Figma Make: The First Real Shot at Fixing Design Handoffs

You can watch the YouTube video above or read ahead if you are more inclined to read:

Figma just announced Figma Make—its new AI coding agent. On the surface, it's another attempt to automate product development, but dig a little deeper, and this one might actually matter.

Example screenshot of Figma Make

While many AI dev tools aim to replace designers, Figma Make appears to reduce the role of developers instead. However, Figma is in a unique position to unify design and development into a single workflow—if they don’t screw it up.

Why the Current Process Is Broken

If you’ve ever tried to turn a Figma design—or any other design—into working code using developer agents or even ChatGPT and design screenshots, you already know the pain:

  • Hover state details? Gone.

  • Dropdown values? Gone.

  • UI structure? Flattened into screenshots and fragments.

  • And any other detail not present in a simple screenshot? Also gone.

The result: the AI developer agent ends up guessing what was intended. Endless reimplementation just to get things right. Even minor changes can lead to full rewrites because the AI has no clue what changed. This is the sorry state of design-to-code handoff today.

Diverging Paths: Designers or Developers?

Startups like Lovable, Bolt, and Replit are betting on skipping design altogether. That works great for MVPs and indie builders. But in real products, where UX nuance, branding guides, and structural integrity matter? It’s a non-starter. Plus, these tools expect designers to work through AI prompts, forcing them to abandon the tools they already know.

Figma Make flips that. It empowers designers to continue using the tools they already love while replacing the developer with an AI agent. In reality, developers aren’t removed entirely—someone still needs to resolve edge cases, fix logic, and optimize performance. But they’ll have to do so within whatever tools Figma ends up building.

It’s the mirror image of what Lovable, Bolt, or Replit are doing.

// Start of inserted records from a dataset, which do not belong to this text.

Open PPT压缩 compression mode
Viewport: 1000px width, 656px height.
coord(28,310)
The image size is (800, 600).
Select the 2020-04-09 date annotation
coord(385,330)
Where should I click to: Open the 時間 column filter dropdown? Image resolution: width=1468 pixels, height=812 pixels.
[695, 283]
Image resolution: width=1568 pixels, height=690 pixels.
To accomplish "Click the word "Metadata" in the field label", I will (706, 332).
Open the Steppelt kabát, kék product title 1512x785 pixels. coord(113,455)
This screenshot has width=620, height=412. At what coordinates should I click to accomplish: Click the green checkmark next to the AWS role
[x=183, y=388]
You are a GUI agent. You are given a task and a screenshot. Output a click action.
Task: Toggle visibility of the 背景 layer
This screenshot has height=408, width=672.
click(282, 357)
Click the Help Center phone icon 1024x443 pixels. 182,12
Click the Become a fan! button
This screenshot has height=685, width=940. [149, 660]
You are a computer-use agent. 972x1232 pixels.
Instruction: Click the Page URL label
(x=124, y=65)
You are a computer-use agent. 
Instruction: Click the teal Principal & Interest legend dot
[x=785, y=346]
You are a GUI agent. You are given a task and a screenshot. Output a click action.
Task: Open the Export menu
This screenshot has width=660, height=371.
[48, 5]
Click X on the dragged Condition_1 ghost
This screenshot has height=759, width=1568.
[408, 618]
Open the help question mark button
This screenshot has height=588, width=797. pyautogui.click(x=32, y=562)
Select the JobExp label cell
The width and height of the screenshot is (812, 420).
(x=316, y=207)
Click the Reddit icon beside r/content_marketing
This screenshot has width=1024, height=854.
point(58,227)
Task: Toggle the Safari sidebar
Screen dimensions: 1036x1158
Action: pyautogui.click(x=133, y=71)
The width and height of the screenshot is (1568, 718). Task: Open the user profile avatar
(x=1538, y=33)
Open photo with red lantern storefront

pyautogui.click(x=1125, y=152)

Why Figma Might Actually Pull This Off

Figma already owns the design workflow. Especially for web design, it’s where modern design lives. With Figma Make, AI is embedded directly inside that environment. It has access to all the important details:

  • Component structures

  • Design history

  • Interactions

  • Variants

  • Layout rules

That gives the AI detailed context no external tool can match. The AI doesn’t guess what changed—it knows, and can even fetch more details if needed. This way, it can respond with better code, informed by actual design intent.

This is the unfair advantage Figma Make has. Others may build similar UIs, but they don't have the ecosystem or the depth of design context.

What to Watch For

These are still early days. The current release is a limited beta—the promise is there, but the product isn’t fully formed. Not even close.

Key questions to keep an eye on:

  • Will Figma build serious developer tools or stay design-centric?

  • Will developers adopt it—or feel excluded?

  • Will it bridge the gap—or just widen it?

Potential, But Not There Yet

Right now, Figma Make is just another "describe and generate" AI tool. But it doesn’t have to be.

If Figma gets this right, it could become the first real unifier between design and development—solving the handoff mess, reducing guesswork, and bringing both sides into the same workflow.

Not today. But soon (™).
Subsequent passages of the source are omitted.